Instruction |
Format the records below as a JSON list of strings, one string per line, with blank lines left out. Leave the pictures out of the answer.

------------------------------

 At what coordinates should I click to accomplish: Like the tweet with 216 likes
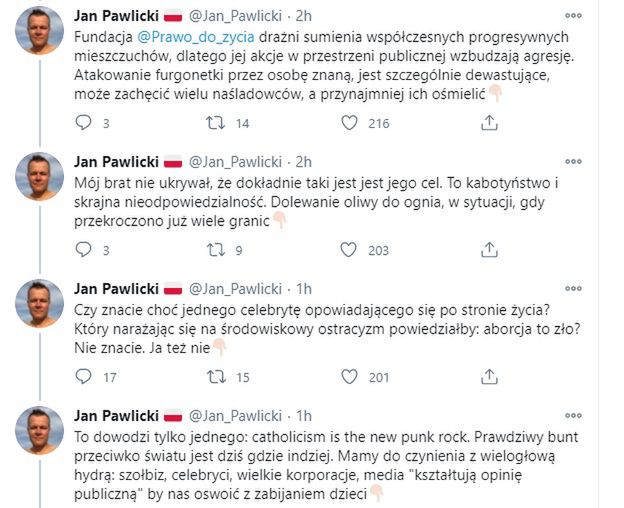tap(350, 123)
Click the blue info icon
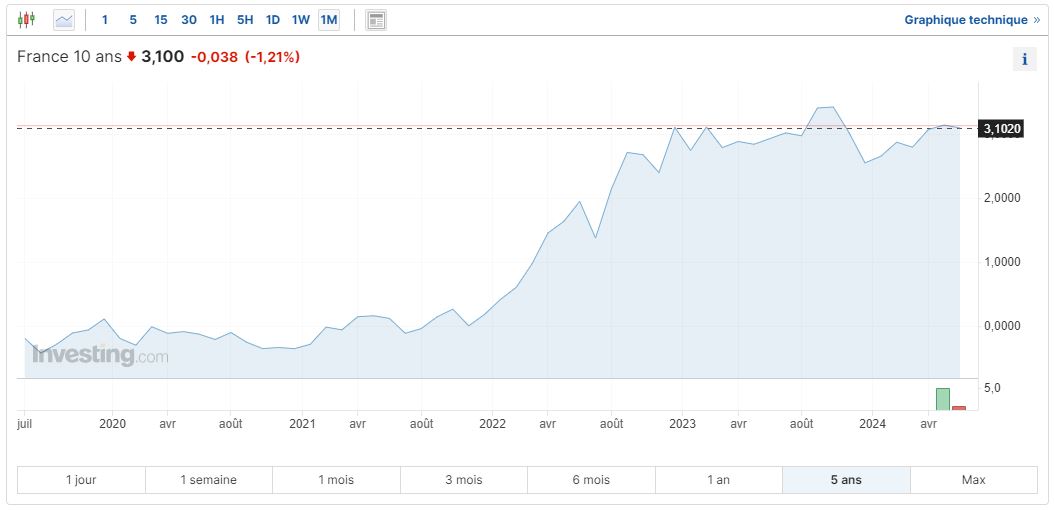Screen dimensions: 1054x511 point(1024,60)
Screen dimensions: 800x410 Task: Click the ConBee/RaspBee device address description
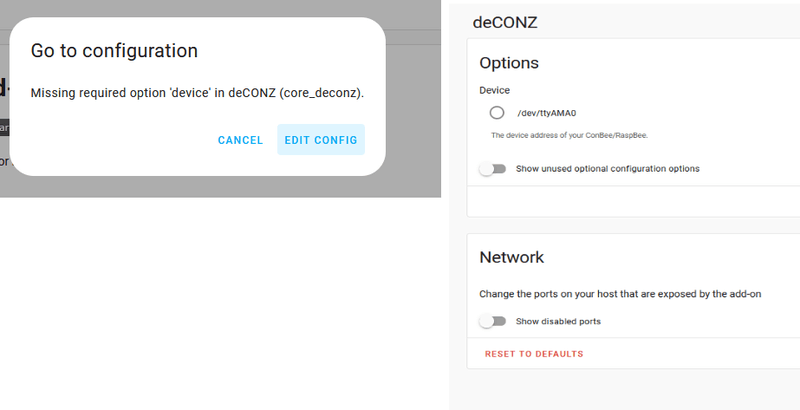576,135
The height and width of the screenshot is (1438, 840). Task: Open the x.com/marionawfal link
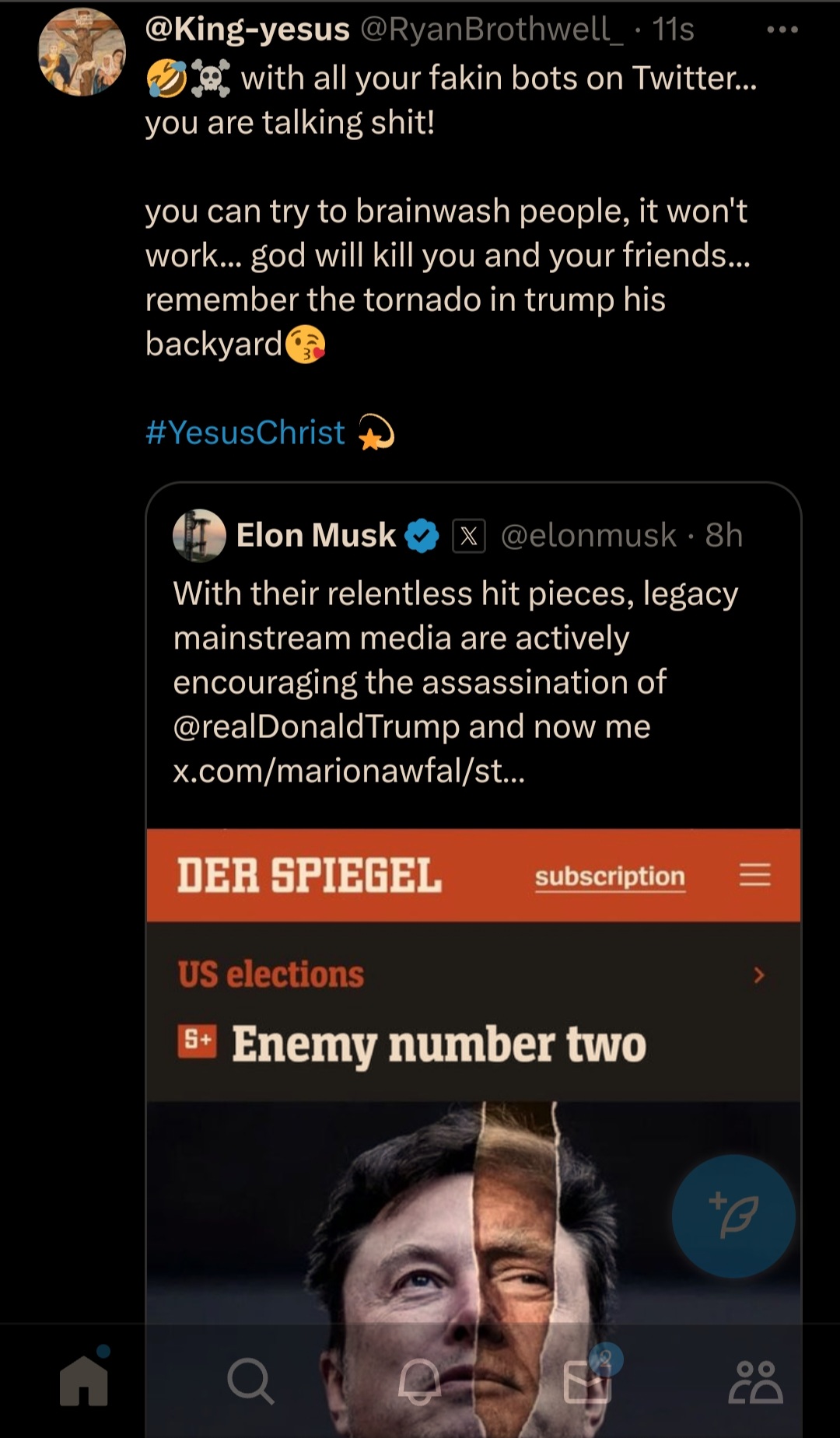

------------------------------

The completed task |
[
  " At what coordinates should I click to accomplish: Like the tweet with 216 likes",
  "tap(350, 123)",
  "Click the blue info icon",
  "Screen dimensions: 1054x511 point(1024,60)",
  "Screen dimensions: 800x410 Task: Click the ConBee/RaspBee device address description",
  "576,135",
  "The height and width of the screenshot is (1438, 840). Task: Open the x.com/marionawfal link"
]